* TASK INSTRUCTIONS
Of the entries that follow, how many lines hold the string "computer"? Write the number and nothing more.

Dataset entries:
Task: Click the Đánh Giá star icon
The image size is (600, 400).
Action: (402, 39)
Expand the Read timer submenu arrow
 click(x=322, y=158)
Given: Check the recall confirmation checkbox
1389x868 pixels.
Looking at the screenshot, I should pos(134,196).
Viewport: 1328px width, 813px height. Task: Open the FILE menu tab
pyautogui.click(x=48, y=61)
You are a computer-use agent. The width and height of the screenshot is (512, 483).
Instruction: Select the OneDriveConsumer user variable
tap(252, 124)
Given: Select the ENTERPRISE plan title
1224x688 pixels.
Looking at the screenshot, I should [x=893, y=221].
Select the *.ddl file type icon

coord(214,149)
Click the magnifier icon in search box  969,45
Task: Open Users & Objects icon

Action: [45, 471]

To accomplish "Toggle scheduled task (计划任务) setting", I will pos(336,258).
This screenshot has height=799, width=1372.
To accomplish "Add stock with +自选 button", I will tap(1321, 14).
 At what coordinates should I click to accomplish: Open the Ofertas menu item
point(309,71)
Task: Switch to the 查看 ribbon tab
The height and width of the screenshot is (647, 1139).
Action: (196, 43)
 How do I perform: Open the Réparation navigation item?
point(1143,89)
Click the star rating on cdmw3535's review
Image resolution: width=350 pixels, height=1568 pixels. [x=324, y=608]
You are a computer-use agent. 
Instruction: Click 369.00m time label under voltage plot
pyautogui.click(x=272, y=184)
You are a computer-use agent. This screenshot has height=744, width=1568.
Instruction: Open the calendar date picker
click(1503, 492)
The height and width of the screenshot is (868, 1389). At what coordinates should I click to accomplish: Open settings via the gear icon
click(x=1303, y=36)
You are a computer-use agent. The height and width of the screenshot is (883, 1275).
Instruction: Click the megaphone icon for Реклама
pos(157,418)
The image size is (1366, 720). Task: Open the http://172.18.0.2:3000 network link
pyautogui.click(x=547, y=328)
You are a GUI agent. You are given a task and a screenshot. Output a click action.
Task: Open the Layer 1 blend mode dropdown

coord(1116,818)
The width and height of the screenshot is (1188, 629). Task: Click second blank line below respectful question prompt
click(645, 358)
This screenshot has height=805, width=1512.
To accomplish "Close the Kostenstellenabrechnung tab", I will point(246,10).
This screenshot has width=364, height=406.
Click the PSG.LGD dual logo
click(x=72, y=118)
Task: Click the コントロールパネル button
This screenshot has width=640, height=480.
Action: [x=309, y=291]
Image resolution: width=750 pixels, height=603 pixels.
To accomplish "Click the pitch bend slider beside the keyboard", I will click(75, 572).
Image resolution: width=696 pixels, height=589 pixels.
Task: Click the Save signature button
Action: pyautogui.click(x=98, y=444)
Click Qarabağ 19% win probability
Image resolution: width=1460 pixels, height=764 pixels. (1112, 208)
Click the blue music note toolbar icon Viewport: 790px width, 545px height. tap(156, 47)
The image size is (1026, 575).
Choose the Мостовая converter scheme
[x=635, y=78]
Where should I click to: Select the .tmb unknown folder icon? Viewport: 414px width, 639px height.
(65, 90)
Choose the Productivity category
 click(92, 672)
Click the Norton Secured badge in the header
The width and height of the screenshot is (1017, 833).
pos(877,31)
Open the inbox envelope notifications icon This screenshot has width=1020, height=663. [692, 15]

* EXERCISE SOLUTION
4